The parser is designed for constant-memory streaming of arbitrarily large inputs,
including multi-day dump file chains (50GB+). Memory behavior was validated using
jemalloc heap profiling (`_RJEM_MALLOC_CONF=prof:true`) and gdb inspection of live
data structures during processing of 50+ chained dump files.

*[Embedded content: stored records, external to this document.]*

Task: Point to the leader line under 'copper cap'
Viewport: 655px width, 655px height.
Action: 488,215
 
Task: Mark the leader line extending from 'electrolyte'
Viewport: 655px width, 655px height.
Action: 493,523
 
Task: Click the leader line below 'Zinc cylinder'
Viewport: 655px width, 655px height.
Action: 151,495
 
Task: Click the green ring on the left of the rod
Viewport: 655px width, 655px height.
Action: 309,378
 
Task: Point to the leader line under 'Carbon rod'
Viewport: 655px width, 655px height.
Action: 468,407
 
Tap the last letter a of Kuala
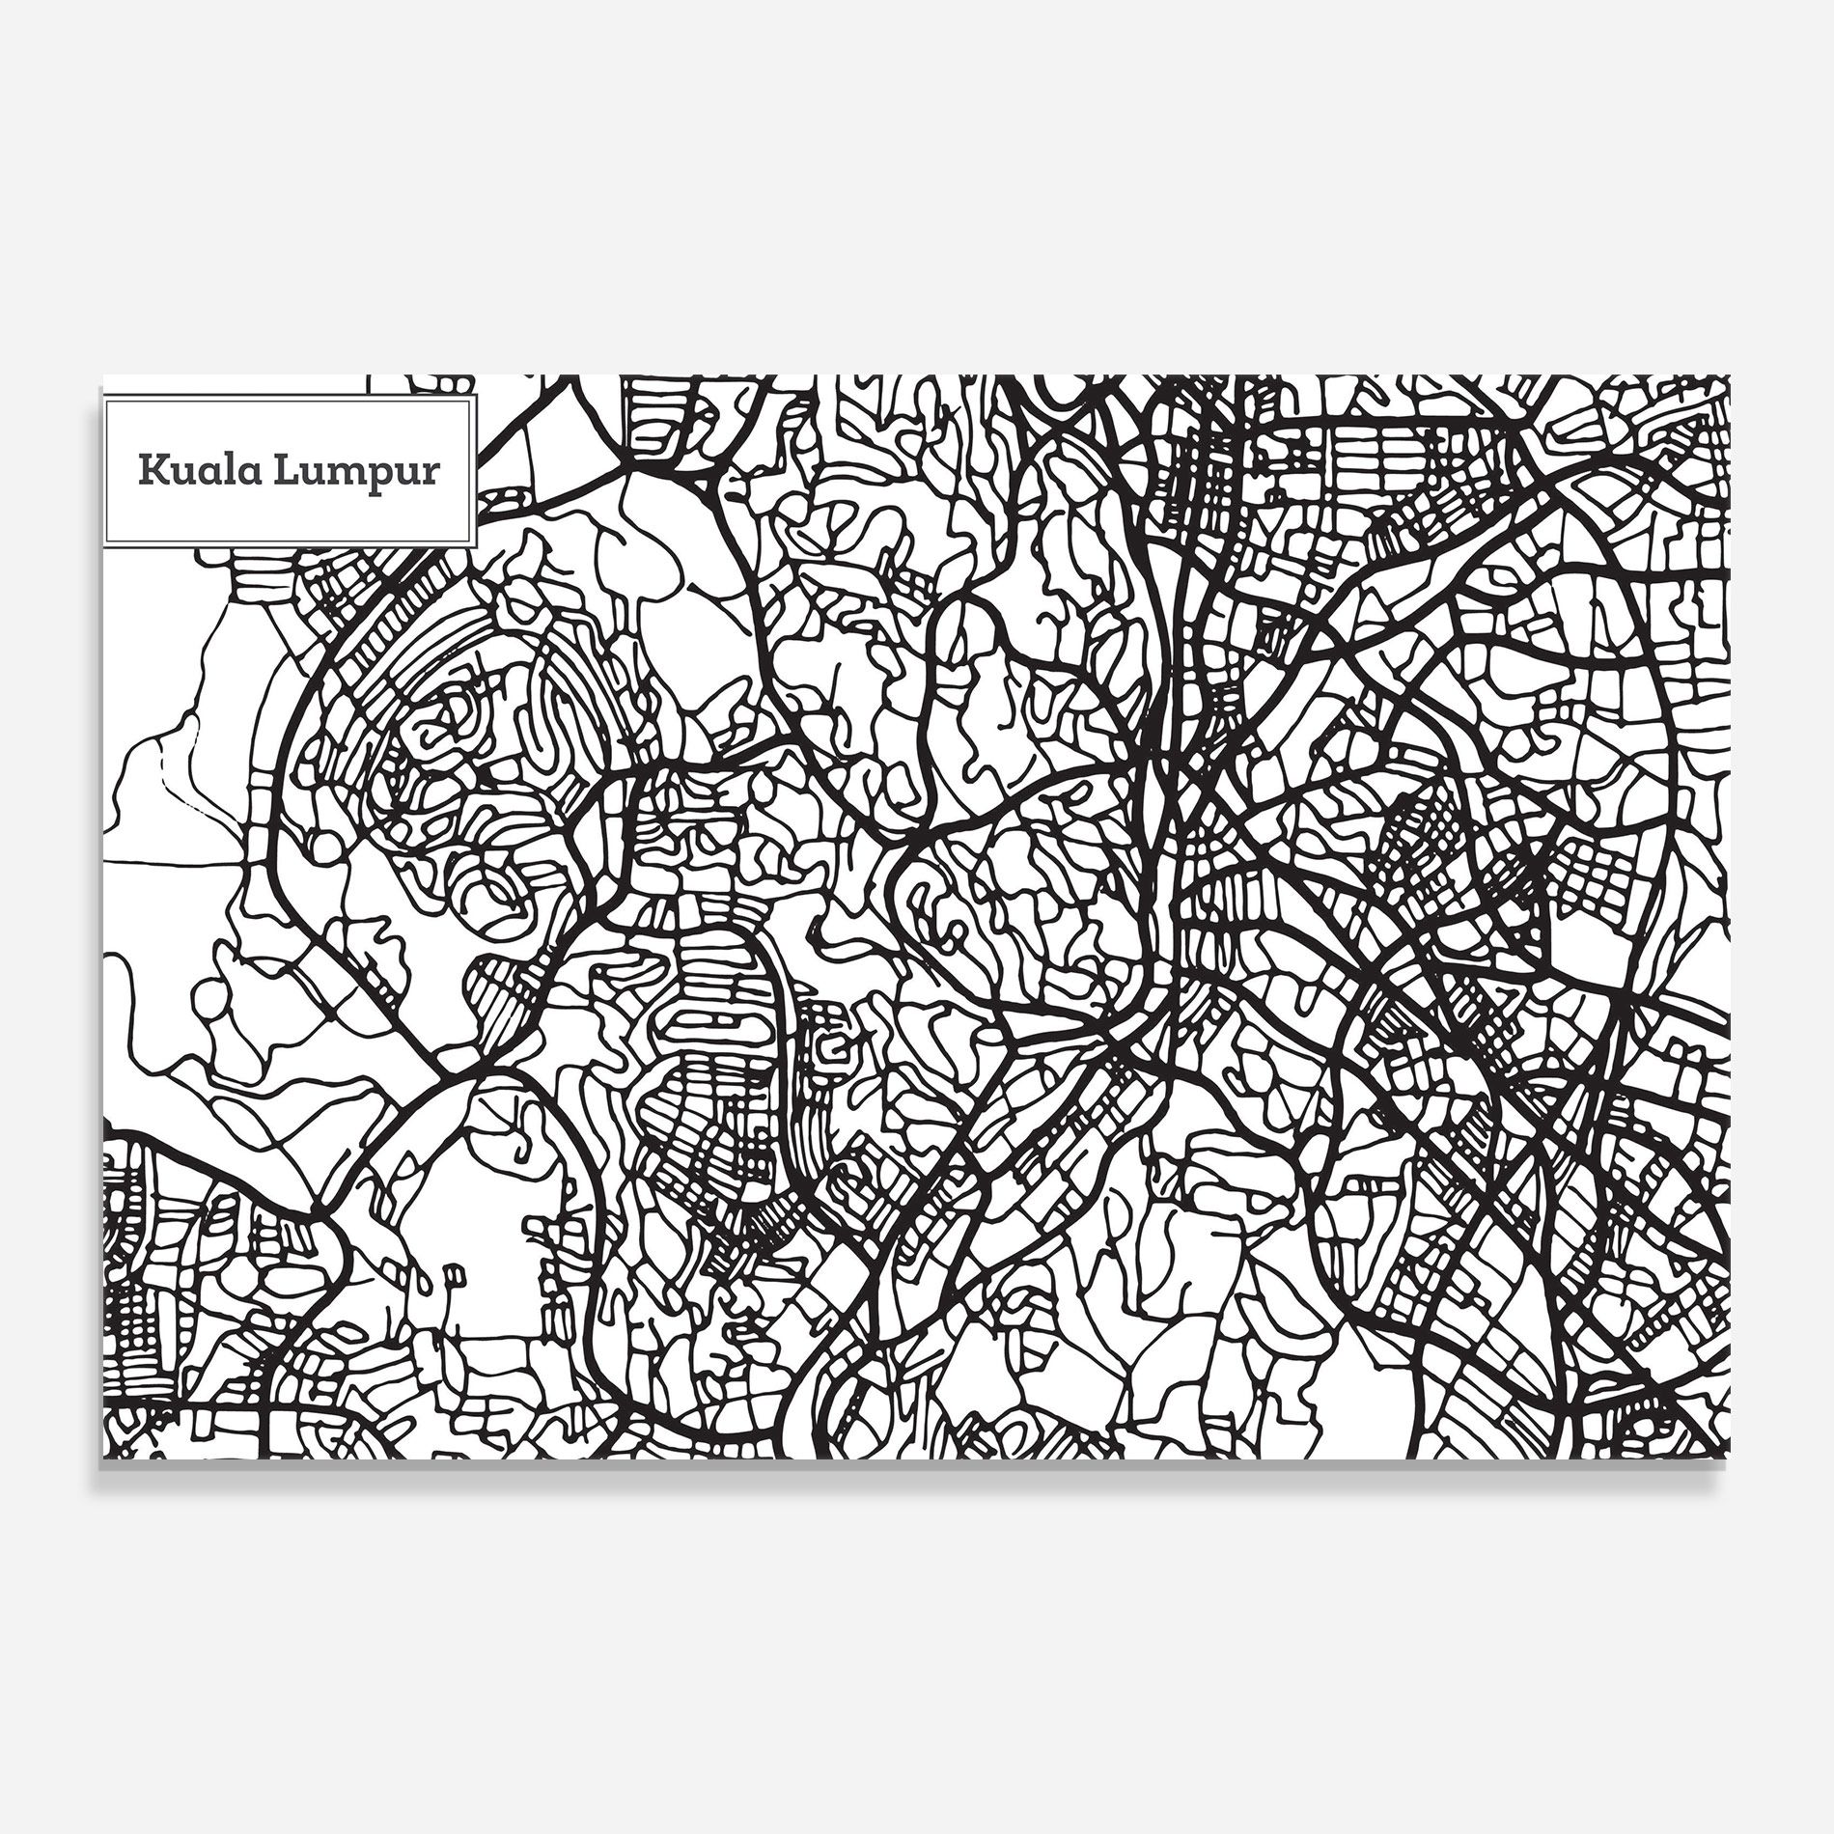pyautogui.click(x=247, y=473)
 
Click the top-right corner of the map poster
pyautogui.click(x=1730, y=376)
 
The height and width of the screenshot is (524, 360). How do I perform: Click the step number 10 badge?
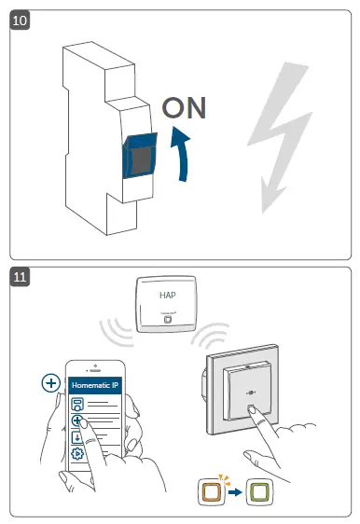[20, 21]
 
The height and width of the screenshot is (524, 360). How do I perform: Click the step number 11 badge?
[20, 277]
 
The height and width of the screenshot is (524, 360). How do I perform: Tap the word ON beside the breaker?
[184, 108]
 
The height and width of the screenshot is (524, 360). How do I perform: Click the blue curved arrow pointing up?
[181, 154]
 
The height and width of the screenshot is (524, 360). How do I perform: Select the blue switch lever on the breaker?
[140, 156]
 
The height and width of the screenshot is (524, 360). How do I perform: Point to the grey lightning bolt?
[280, 137]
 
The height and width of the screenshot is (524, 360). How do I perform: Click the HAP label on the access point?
[168, 295]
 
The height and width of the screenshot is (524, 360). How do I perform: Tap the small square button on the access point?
[168, 319]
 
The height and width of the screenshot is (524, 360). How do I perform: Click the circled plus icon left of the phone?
[50, 383]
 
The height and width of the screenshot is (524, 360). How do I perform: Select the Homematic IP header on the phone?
[95, 385]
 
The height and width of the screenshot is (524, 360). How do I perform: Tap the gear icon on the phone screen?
[77, 453]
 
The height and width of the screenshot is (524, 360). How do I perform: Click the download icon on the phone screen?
[76, 437]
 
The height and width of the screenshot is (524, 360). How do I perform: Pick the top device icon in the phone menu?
[77, 404]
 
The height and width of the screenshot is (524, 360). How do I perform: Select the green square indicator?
[259, 491]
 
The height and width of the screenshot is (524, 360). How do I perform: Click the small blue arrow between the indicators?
[235, 492]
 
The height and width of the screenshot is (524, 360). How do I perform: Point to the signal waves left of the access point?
[116, 332]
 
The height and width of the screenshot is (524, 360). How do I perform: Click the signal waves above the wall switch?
[209, 334]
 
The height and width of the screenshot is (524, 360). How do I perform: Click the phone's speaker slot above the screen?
[95, 370]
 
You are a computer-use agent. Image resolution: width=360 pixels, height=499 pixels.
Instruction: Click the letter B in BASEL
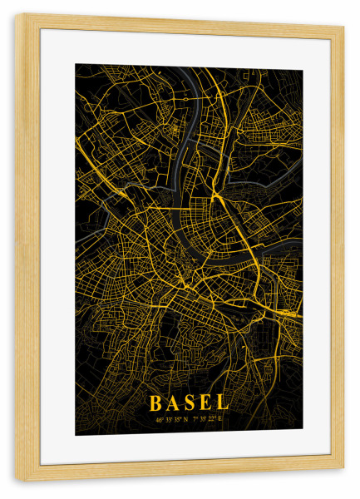[x=155, y=403]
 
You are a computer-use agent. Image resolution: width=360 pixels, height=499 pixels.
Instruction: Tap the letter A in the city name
[x=173, y=403]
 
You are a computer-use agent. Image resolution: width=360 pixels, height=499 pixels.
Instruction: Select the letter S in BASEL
[x=190, y=403]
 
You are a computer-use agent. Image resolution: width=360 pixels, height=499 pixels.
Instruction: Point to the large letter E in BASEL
[x=206, y=403]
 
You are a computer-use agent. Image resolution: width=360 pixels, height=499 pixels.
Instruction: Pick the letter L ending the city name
[x=222, y=403]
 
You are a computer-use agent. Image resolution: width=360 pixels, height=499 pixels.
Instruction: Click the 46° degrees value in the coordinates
[x=159, y=418]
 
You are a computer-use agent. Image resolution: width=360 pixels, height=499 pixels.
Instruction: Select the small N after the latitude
[x=187, y=418]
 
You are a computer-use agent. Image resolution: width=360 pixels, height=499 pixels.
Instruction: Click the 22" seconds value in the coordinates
[x=214, y=418]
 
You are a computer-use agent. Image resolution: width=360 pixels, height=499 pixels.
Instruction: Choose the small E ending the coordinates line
[x=223, y=418]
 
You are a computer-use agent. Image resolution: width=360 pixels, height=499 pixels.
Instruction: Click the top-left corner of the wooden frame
[x=17, y=15]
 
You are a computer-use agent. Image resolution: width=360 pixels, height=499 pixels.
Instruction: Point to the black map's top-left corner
[x=76, y=66]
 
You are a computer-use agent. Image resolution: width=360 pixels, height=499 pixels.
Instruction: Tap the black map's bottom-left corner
[x=76, y=435]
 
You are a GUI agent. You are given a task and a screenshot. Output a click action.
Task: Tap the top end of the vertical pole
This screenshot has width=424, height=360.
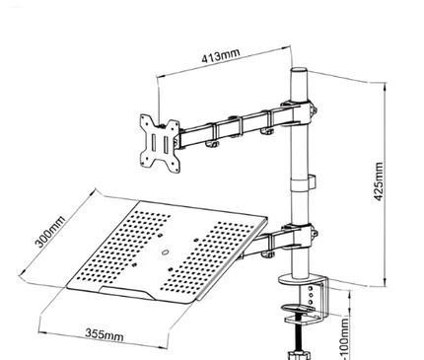[x=299, y=74]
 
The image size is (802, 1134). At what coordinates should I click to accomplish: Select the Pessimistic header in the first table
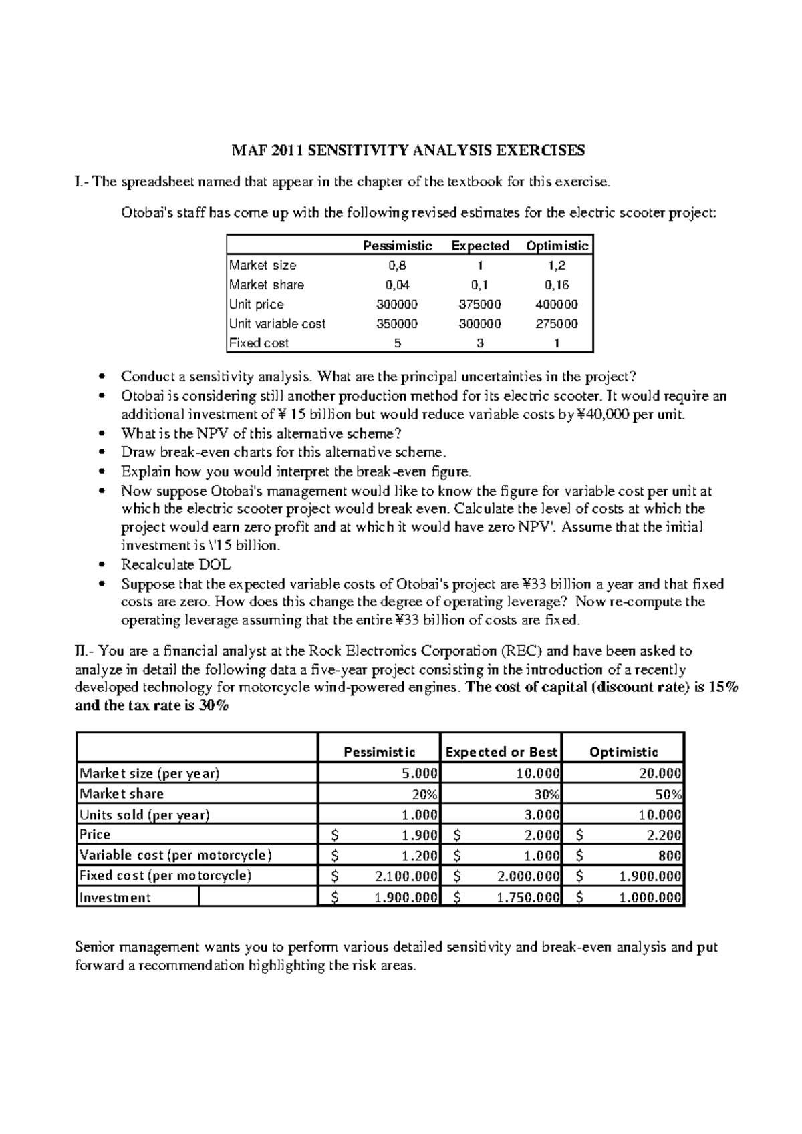(397, 246)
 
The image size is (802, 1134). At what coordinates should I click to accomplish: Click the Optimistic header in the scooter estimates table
(557, 246)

**Parser internals at runtime (gdb-verified):**

- `FrameIterator::buf` — 64KB capacity, ~200 bytes used (single read buffer, never grows)
- `MessageIterator::buffers` — 0 entries (TCP reassembly buffers evicted after message extraction)
- `MessageIterator::ready` — 0 entries, capacity 10 (drained each iteration)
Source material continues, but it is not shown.